PROBLEM TO SOLVE: Copy out every line of the records below, keeping the text lines unchanged but increasing each coordinate in the answers by 117. Leave the pictures out.

RECORDS FOR THE TASK:
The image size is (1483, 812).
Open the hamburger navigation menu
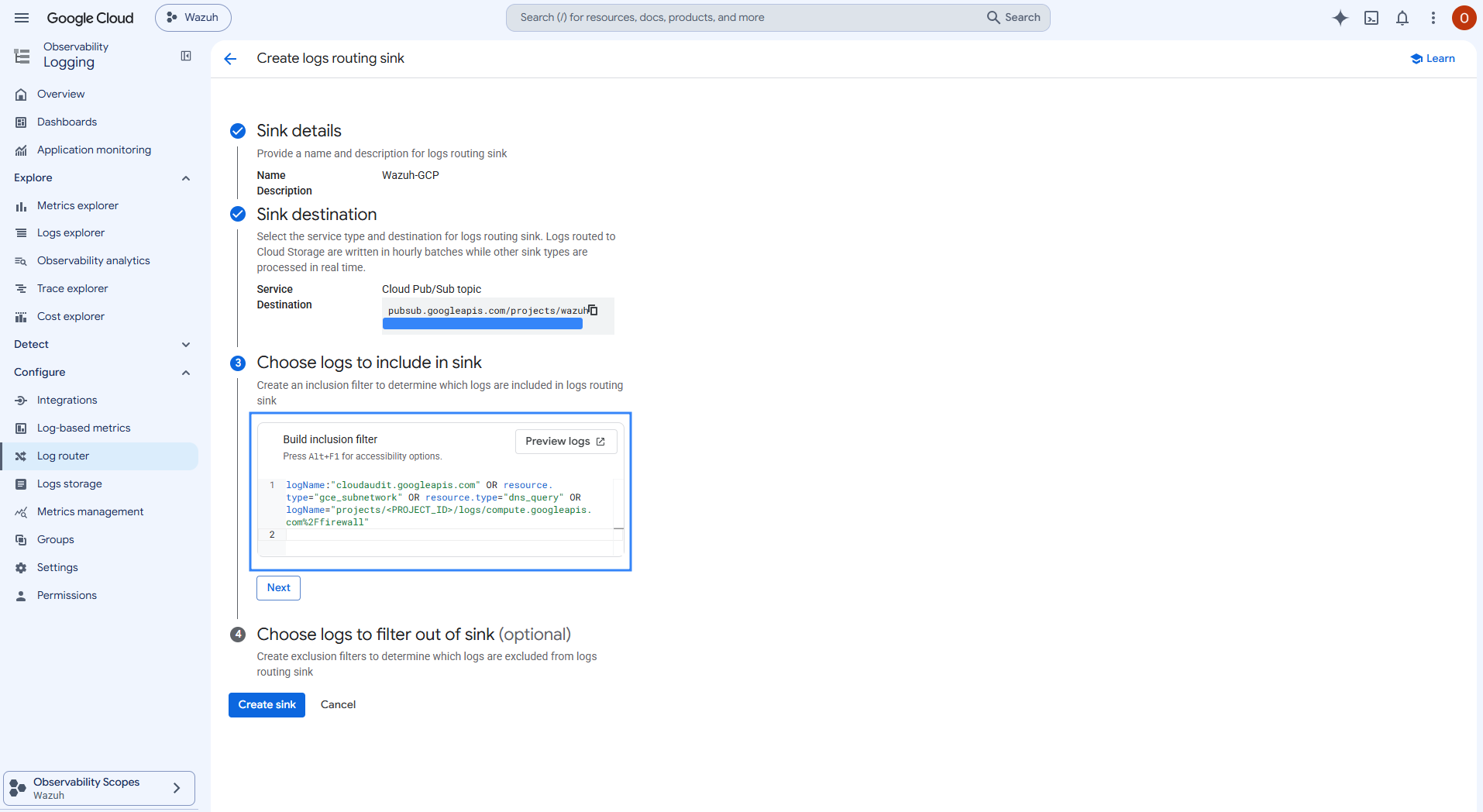tap(22, 18)
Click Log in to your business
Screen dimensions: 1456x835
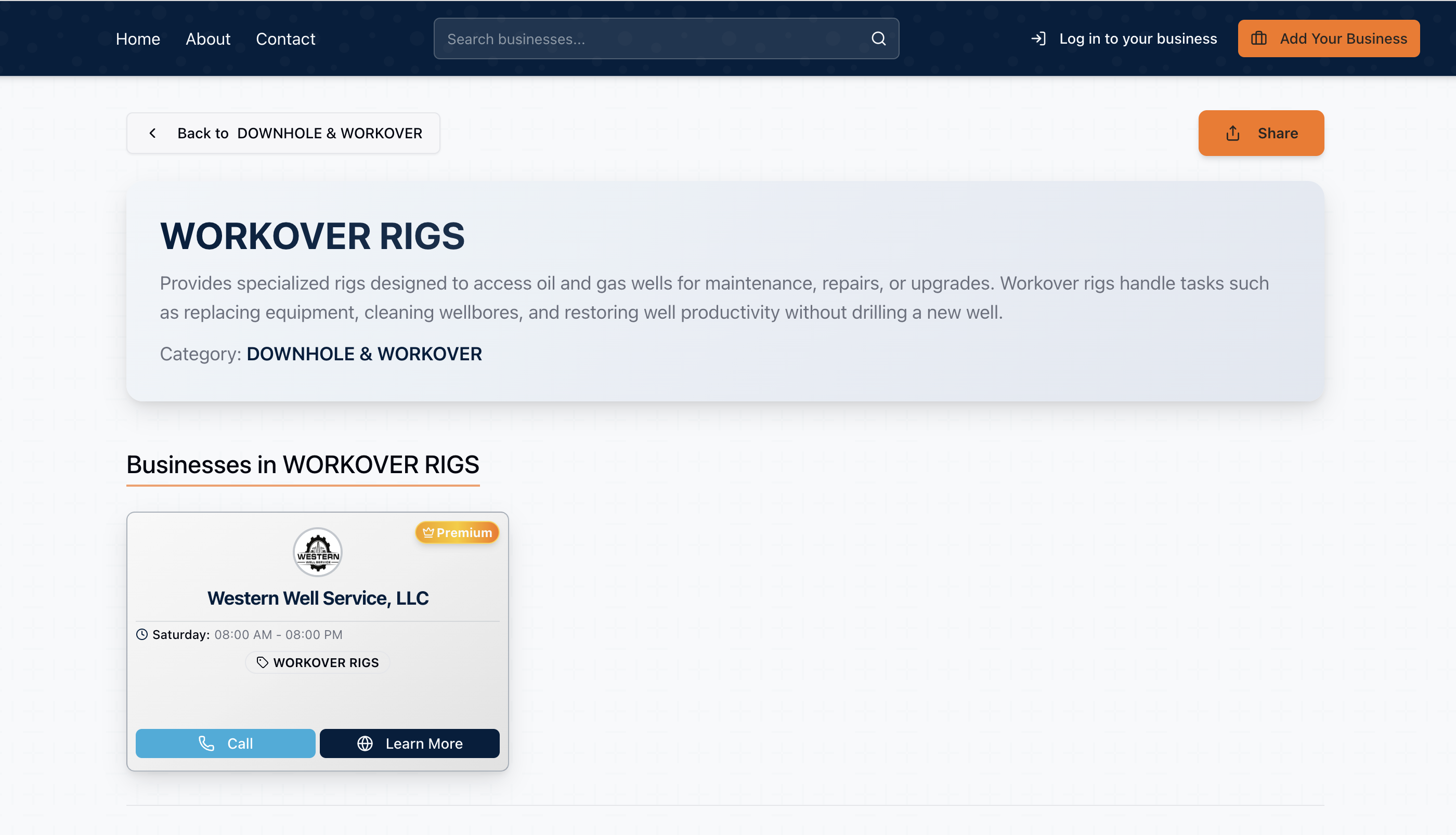pyautogui.click(x=1138, y=38)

COMPLETE ANSWER:
The image size is (1483, 812).
Open the hamburger navigation menu
tap(139, 135)
Click Log in to your business
Screen dimensions: 1456x835
pyautogui.click(x=1255, y=155)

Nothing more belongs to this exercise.